Brief
Write out the lines below verbatim, including every coordinate pair, and omit the images.

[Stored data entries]
=-=-=
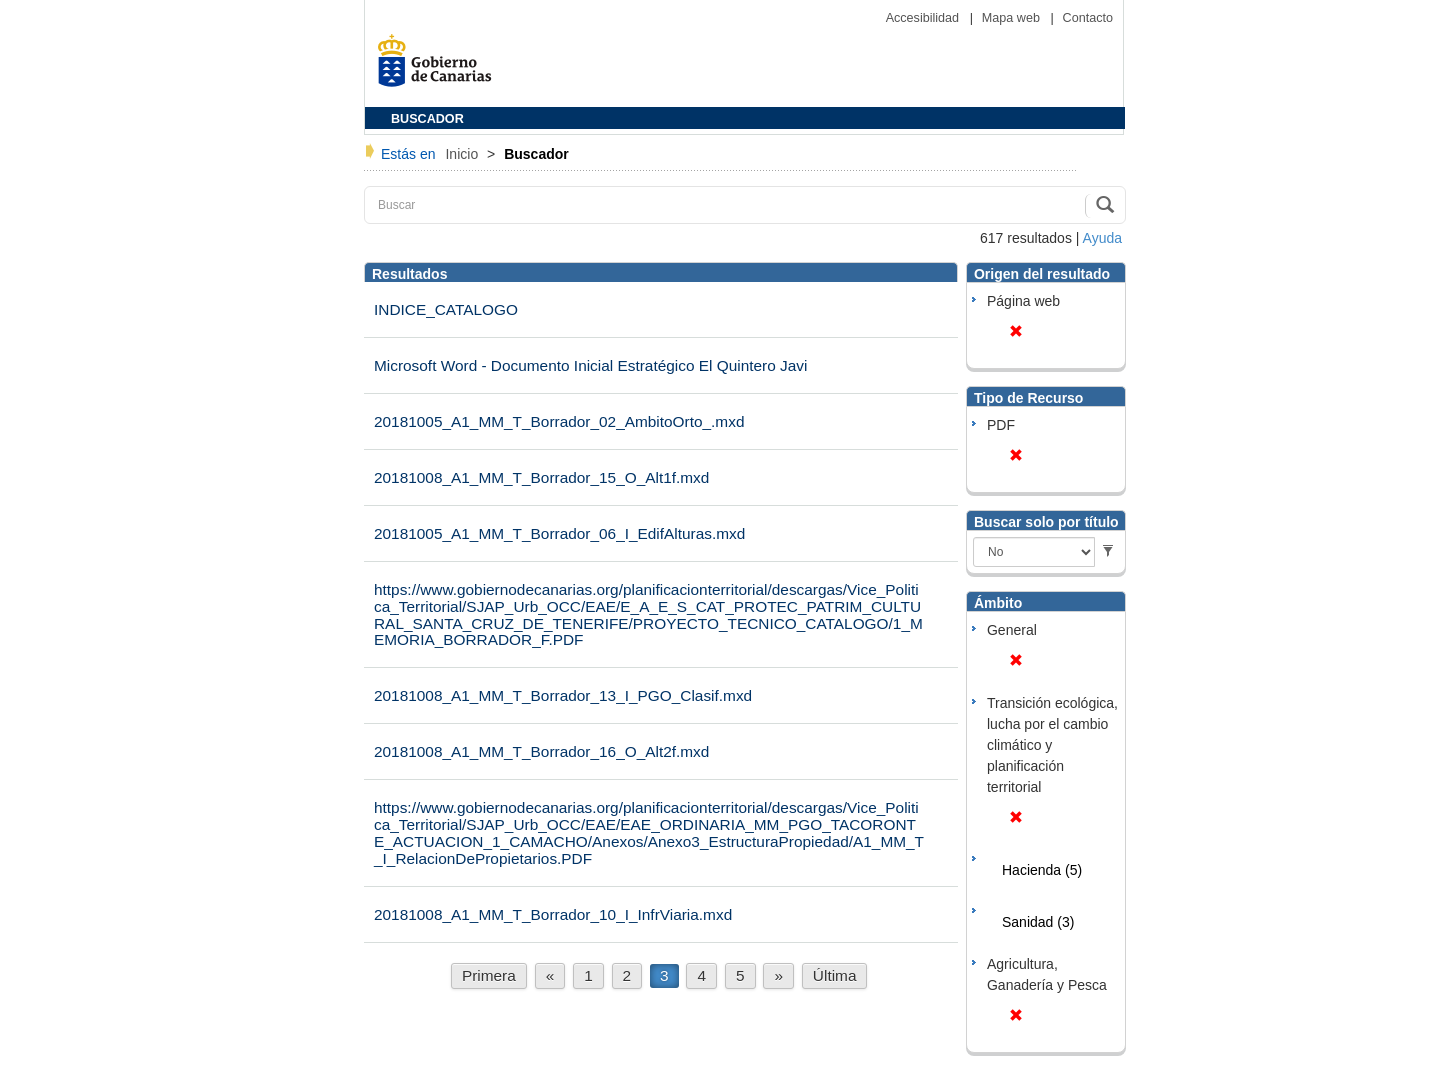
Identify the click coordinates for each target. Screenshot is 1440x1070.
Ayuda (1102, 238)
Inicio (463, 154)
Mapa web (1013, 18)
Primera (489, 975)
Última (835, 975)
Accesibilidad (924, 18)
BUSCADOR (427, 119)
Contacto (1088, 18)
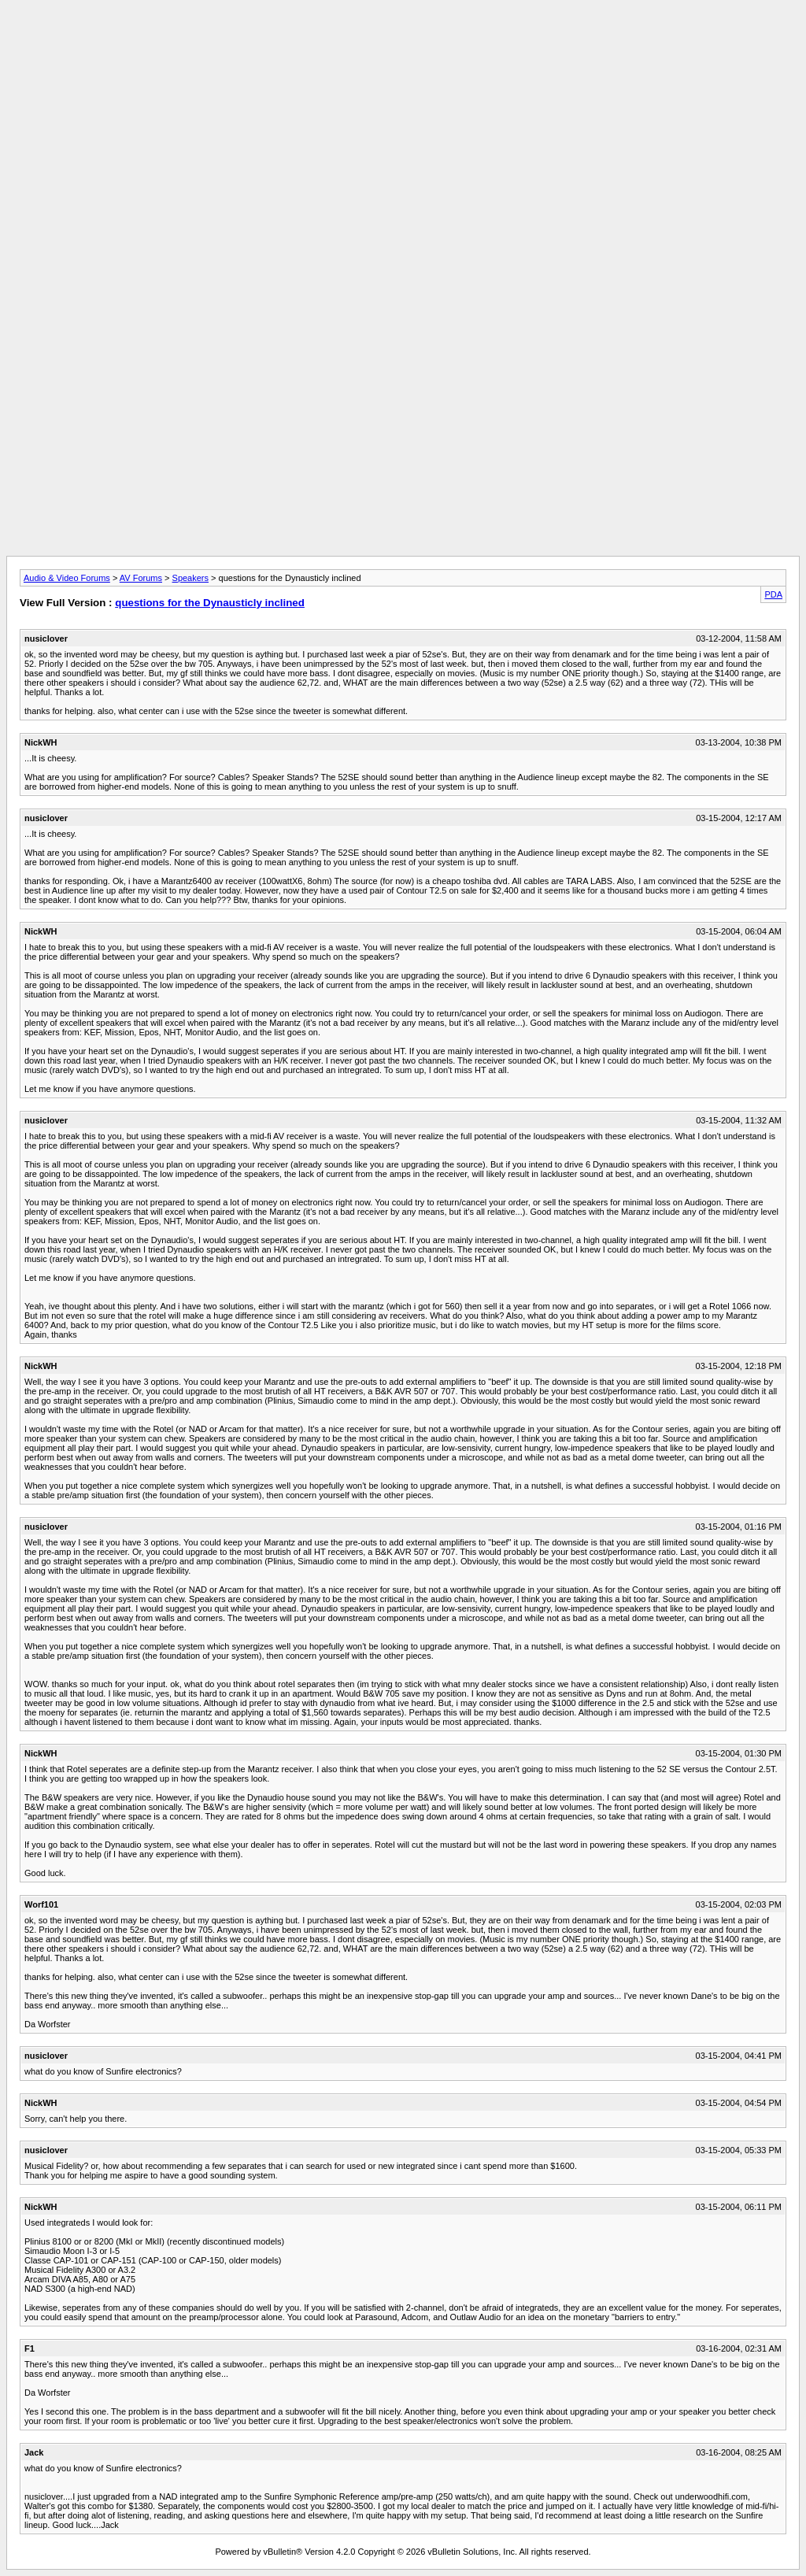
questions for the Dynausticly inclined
=-=-=
Solved exercise
Identify the click coordinates for each target. Screenshot is 1440x1070.
Ayuda (1102, 238)
Inicio (463, 154)
Mapa web (1013, 18)
Primera (489, 975)
Última (835, 975)
Accesibilidad (924, 18)
BUSCADOR (427, 119)
Contacto (1088, 18)
questions for the Dynausticly inclined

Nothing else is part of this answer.